I led him all the way to a table by the windows, overlooking the street, desperate to kill as much time as possible. I had the funny urge to pull out his chair for him, as if this were a white-tablecloth kind of place, but I hung back until he seated himself. He had a topcoat folded over his arm, and he hung it over the back of his chair, put his hat on the wide sill of the window, then sat. I set the menu down in front of him.

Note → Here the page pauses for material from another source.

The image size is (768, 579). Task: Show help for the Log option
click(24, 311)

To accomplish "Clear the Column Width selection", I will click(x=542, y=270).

“The kitchen is already closed,” I said, going into my automatic “after 10:00 p.m.” patter, “but the full list of cocktails is of course available, as are the selections on the dessert menu.” I turned the menu over to the list of desserts. “Today’s sorbet is passion fruit.”
“Passion fruit?” he asked, one eyebrow raised like he was skeptical of it.
“Nah,” I joked. “That’s the name of my Lord Lightning cover band.”
That made him laugh. In the streetlamps that shone through the window, I couldn’t tell the color of his eyes, blue, hazel, green? The light from outside was stark and bluish compared to the soft amber lights in the bar, making his cheekbones look impossibly sharp. His hair was dangerously blond, almost white, and cropped close to his head. His age was impossible to gauge; he could’ve been a young forty or a haunted twenty. He was gorgeous and striking and his voice had a slight British tinge to it as he said, “Oh, just try to work it into every conversation, do you?”